Having Helimoms & dads are a big part of millennials' lives and how they were raised.
In t-ball, there were no "winners or losers".. everyone got participation trophies instead. The kids grew up so used to getting everything that all of a sudden when they are turned loose into the real world there are parents demanding to know why their precious top notch daughter got cut, or why their smart son didn't get the job he wanted.
Sorry to say, but that's life.
As a parent you don't want to see your kiddos hurt, but it's NOT your job to whine about it. It's your job to be there to support the kids going through their rough patch.
I think the line is cross like EE-BO said when the parent isn't just watching from the sidelines anymore. They're front and center - giving us the play by play of their stellar daughter/son's rush.
I think if those young men & women really wanted their story posted on the internet, they should be perfectly capable to post it themselves. They should also be perfectly capable to ask the questions they have ON THEIR OWN.

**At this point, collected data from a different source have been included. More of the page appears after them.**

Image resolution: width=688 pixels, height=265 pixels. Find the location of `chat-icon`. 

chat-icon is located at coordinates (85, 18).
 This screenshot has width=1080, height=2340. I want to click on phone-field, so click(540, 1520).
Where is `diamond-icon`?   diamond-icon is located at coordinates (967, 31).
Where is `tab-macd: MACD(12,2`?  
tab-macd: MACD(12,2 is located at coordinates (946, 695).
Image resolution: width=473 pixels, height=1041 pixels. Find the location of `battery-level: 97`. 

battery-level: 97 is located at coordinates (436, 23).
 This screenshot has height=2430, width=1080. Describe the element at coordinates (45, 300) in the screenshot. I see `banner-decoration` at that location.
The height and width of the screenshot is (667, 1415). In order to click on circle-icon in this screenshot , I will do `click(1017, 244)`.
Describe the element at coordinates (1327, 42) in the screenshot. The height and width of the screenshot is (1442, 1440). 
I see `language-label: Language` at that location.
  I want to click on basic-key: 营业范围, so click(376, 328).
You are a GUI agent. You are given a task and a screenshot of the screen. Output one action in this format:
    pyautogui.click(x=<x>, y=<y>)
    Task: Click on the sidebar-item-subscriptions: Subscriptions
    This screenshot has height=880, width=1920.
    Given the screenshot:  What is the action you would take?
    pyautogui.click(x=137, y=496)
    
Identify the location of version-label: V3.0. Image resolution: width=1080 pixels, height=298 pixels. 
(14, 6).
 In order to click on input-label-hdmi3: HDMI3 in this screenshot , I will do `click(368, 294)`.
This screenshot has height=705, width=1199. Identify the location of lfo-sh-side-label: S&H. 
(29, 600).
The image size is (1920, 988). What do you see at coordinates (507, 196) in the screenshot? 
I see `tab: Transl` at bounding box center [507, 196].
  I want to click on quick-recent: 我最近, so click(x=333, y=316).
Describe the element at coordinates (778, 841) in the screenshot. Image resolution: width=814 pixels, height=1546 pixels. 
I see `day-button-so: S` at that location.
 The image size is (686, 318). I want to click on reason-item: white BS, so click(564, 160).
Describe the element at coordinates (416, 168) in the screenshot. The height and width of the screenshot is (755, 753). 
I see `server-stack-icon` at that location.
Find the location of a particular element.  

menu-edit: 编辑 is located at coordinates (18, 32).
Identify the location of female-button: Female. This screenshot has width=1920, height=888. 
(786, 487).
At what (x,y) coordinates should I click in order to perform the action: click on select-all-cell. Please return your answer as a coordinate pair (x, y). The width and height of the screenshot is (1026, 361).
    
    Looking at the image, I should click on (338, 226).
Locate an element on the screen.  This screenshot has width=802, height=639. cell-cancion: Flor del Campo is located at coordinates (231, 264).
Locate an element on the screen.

My parents did not take part in me looking at colleges. They told me to figure out which ones I was interested in and if I wanted to we'd go visit them. My mom didn't ask random questions on internet chat boards about recs or sororities or rush or anything. I told them I was interested in joining a sorority. My mom said "Great - tell us how that goes for you". My parents also did not take part in my job hunt after I graduated. Why? Because I am independent and capable of doing all those things for myself.